(Stored items)

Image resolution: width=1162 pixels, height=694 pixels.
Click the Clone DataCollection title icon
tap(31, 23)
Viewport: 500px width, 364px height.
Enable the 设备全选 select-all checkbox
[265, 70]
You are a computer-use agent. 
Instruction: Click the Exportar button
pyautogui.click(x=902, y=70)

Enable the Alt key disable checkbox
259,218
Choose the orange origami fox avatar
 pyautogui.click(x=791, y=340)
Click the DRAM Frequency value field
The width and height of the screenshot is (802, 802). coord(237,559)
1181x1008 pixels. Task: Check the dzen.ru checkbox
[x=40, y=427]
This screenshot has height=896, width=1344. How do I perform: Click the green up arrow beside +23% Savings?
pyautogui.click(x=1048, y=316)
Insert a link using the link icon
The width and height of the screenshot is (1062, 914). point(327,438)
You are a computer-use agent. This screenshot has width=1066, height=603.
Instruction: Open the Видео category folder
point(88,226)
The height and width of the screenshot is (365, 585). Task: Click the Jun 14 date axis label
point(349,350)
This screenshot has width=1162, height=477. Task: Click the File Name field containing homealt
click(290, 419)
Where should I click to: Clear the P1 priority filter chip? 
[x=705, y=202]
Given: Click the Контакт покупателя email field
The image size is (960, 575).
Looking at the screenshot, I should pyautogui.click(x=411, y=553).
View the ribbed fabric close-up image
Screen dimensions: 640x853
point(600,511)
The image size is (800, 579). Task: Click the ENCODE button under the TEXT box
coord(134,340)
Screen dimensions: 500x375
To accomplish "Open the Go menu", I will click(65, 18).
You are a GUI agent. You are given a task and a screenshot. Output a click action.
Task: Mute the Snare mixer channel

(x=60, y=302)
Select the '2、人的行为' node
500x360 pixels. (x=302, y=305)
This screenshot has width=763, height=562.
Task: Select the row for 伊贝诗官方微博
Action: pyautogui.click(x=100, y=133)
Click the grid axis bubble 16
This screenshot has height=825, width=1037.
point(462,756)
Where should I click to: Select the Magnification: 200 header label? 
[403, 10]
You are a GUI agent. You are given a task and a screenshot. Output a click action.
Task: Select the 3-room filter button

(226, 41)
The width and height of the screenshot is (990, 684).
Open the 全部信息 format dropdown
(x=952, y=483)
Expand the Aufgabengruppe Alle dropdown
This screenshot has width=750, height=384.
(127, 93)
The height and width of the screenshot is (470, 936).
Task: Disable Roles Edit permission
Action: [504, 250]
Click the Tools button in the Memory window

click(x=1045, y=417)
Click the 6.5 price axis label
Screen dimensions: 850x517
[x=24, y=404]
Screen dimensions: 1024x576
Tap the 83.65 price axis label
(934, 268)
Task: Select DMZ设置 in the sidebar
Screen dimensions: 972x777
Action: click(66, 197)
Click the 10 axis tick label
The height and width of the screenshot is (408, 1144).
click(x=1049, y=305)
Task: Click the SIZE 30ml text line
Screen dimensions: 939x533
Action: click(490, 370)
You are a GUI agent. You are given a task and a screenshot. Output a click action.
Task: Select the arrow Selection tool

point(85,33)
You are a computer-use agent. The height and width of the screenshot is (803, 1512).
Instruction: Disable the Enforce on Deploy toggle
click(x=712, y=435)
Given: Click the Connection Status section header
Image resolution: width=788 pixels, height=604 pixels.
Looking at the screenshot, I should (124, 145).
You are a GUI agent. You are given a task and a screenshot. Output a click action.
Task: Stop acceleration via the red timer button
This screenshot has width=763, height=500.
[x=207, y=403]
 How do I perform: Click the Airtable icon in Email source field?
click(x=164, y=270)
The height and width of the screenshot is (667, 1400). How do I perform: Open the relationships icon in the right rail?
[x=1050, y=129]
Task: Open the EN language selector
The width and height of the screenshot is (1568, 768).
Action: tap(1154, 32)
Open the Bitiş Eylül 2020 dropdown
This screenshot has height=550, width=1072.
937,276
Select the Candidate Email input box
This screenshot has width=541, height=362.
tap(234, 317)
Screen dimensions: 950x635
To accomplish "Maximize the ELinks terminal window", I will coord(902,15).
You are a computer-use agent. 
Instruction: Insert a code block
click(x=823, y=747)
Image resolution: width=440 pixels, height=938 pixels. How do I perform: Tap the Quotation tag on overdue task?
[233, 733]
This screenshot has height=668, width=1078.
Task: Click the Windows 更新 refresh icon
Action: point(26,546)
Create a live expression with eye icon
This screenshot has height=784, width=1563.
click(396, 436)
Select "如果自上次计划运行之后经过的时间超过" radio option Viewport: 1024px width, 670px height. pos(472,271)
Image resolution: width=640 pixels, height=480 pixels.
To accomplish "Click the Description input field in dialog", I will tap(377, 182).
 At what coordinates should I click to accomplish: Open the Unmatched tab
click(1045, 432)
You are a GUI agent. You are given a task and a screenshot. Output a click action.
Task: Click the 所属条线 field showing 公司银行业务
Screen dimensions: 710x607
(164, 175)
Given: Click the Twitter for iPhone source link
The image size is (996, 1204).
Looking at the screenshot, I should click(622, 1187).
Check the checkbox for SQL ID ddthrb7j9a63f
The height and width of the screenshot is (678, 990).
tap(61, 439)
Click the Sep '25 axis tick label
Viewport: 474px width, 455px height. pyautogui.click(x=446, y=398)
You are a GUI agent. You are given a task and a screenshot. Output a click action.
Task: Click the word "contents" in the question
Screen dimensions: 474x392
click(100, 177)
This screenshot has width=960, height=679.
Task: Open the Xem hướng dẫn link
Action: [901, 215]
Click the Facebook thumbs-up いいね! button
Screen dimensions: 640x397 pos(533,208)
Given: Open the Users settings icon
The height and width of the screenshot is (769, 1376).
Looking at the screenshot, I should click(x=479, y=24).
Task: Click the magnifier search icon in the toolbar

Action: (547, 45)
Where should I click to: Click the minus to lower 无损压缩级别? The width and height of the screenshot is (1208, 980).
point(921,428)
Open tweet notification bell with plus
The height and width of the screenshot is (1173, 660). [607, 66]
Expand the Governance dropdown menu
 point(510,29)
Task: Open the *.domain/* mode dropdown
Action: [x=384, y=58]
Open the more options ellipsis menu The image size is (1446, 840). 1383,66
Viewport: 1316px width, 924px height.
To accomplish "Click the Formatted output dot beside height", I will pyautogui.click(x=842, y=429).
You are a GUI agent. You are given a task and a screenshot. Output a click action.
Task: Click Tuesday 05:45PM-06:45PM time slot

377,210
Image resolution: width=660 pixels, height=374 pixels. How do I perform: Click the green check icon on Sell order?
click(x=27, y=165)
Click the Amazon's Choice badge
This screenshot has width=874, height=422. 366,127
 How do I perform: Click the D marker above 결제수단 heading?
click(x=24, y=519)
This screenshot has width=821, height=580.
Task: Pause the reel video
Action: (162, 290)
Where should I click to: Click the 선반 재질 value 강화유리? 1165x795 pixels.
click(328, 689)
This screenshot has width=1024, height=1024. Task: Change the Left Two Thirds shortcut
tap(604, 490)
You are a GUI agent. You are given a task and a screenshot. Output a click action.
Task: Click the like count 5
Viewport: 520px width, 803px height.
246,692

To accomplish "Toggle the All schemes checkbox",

PROMPT: Reproduce, exactly as they stand in the data above, the lines from the one that holds "Task: Open the EN language selector" to the one that holds "Screen dimensions: 950x635", inclusive.

REPLY TO THE TASK:
Task: Open the EN language selector
The width and height of the screenshot is (1568, 768).
Action: tap(1154, 32)
Open the Bitiş Eylül 2020 dropdown
This screenshot has height=550, width=1072.
937,276
Select the Candidate Email input box
This screenshot has width=541, height=362.
tap(234, 317)
Screen dimensions: 950x635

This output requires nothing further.